[Document passage — start]

Personal information
- Full name: Nicholas Cavallo
- Date of birth: December 27, 2001 (age 24)
- Place of birth: Richmond, Virginia, U.S.
- Height: 6 ft 1 in (1.85 m)
- Position: Left-back

Team information
- Current team: New York City FC
- Number: 2

Youth career
- Richmond Strikers

College career
- Years: Team / Apps / (Gls)
- 2020–2023: Davidson Wildcats / 58 / (1)
- 2024: UCLA Bruins / 19 / (1)

Senior career*
- Years: Team / Apps / (Gls)
- 2022–2023: Long Island Rough Riders / 30 / (0)
- 2024: Asheville City SC / 11 / (0)
- 2025–: New York City FC / 30 / (0)
- 2025–: New York City FC II / 5 / (1)

= Nico Cavallo =

American soccer player (born 2001)

Nicholas Cavallo (born December 27, 2001) is an American soccer player who plays for New York City FC in Major League Soccer.

==Playing career==
===Youth===
Cavallo was born in Richmond, Virginia where he played club soccer with local side Richmond Strikers.

===College===
In 2020, Cavallo attended Davidson College to play college soccer. He played four seasons with the Wildcats, making 58 appearances, scoring one goal and tallying eight assists. In 2024, Cavallo attended University of California, Los Angeles as a graduate student, where he earned all-Big Ten Second-Team honors after making 19 appearances with one goal and two assists to his name.

Whilst at college, Cavallo also spent time in the USL League Two with Long Island Rough Riders in 2022 and 2023, and Asheville City SC in 2024.

===Professional===
On December 20, 2024, Cavallo was selected 88th overall in the 2025 MLS SuperDraft by New York City FC. He earned a first time contract with the club on February 21, 2025, signing a one-year deal.Resigned a one-year deal for the 2026 season.

[Document passage — finish]
[Data for analysis — start]

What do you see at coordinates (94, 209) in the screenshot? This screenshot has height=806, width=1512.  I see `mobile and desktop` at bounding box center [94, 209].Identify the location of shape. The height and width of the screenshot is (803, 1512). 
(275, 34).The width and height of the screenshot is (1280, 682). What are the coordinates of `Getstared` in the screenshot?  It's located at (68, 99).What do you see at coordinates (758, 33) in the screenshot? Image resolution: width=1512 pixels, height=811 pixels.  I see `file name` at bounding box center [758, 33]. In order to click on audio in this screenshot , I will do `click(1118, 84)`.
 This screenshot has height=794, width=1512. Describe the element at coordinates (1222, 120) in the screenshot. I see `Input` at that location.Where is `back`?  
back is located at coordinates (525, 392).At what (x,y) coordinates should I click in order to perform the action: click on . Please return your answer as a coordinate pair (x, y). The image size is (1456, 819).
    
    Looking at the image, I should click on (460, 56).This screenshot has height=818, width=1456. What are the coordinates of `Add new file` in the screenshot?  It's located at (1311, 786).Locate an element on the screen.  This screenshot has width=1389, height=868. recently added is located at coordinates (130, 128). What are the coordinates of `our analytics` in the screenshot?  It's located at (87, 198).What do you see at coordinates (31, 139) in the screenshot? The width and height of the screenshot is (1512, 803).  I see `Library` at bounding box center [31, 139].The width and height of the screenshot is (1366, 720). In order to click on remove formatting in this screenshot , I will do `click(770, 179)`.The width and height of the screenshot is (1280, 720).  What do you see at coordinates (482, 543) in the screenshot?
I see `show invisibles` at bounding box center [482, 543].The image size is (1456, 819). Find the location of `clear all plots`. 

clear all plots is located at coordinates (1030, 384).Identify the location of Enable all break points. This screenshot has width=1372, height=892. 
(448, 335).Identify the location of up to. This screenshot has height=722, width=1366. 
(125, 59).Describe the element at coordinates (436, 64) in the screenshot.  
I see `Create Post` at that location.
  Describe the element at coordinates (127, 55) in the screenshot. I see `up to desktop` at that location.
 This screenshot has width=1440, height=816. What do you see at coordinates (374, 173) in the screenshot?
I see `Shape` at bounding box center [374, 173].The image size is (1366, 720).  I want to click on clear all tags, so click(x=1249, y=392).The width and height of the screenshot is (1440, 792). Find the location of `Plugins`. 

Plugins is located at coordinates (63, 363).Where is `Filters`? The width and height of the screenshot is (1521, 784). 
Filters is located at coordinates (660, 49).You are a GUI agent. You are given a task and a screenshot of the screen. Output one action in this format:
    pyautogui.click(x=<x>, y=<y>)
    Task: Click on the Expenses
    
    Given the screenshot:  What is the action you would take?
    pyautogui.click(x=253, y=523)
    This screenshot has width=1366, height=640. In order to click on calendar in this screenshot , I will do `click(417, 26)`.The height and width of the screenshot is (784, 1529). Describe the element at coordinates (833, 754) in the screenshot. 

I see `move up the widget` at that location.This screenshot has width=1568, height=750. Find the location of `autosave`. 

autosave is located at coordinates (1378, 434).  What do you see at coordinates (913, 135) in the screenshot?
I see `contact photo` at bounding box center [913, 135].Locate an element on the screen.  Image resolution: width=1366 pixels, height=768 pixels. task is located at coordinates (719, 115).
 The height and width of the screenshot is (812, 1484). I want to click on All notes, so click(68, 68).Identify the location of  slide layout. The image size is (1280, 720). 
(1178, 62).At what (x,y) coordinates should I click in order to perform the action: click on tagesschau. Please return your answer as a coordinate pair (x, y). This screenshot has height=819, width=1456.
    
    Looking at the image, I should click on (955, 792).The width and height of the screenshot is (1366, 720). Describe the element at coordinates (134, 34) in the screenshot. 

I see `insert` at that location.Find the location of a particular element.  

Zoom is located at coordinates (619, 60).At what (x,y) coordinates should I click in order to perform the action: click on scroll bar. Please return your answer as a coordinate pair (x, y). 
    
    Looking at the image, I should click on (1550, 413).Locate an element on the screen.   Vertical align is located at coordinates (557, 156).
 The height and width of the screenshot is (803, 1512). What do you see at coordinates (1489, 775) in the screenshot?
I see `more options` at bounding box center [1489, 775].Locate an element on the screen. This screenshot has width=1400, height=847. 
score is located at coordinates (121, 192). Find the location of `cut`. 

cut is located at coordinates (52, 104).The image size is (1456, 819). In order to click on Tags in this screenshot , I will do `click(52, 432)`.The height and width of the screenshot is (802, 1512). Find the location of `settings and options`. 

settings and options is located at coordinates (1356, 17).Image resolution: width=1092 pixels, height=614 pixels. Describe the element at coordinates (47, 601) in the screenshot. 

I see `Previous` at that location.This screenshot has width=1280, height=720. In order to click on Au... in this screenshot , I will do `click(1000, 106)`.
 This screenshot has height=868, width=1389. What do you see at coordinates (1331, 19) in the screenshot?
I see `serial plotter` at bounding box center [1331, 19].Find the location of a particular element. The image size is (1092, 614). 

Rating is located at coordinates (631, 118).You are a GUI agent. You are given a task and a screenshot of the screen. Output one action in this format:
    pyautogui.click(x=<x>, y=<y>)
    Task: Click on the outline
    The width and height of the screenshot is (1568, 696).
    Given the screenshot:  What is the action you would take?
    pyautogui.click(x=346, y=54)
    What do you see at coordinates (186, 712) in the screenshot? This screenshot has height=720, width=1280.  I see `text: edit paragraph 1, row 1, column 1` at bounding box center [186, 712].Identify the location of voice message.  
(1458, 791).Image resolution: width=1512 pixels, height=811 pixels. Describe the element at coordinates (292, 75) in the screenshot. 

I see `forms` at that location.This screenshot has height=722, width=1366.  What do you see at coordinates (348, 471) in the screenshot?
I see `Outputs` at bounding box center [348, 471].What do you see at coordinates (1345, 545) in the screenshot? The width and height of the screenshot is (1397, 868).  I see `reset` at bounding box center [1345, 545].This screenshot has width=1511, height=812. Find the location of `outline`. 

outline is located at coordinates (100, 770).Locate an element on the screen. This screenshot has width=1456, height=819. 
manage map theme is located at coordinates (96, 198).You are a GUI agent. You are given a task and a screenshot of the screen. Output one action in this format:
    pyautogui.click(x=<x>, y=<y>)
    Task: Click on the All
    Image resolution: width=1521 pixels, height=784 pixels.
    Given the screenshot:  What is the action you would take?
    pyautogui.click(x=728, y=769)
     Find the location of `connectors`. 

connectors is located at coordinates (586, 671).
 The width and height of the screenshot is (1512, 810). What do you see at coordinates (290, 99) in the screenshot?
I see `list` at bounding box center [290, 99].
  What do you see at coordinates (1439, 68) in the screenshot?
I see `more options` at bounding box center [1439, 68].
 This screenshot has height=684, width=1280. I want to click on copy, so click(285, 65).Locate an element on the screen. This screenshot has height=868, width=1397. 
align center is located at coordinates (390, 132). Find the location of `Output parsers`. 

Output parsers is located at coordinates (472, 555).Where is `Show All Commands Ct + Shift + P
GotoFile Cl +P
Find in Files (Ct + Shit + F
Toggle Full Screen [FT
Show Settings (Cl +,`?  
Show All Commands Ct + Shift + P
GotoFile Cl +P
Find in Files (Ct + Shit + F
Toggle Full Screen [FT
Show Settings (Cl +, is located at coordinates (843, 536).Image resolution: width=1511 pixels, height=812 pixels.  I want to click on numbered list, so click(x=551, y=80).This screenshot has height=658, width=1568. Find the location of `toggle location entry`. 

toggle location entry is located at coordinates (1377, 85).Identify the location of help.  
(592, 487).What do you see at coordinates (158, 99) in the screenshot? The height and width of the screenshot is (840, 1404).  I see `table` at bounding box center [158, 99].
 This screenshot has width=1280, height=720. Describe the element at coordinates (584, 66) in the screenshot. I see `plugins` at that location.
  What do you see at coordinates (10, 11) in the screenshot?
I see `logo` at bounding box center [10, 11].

[Data for analysis — finish]

*Exercise prompt:*
Answer these questions from the Nico Cavallo profile.
(a) What position does Cavallo play?
(b) What honors did he earn at UCLA?
(c) In the 2025 MLS SuperDraft, at what overall pick was he selected, and by which club?

*Response below:*
(a) Left-back.
(b) All-Big Ten Second-Team honors.
(c) 88th overall, by New York City FC.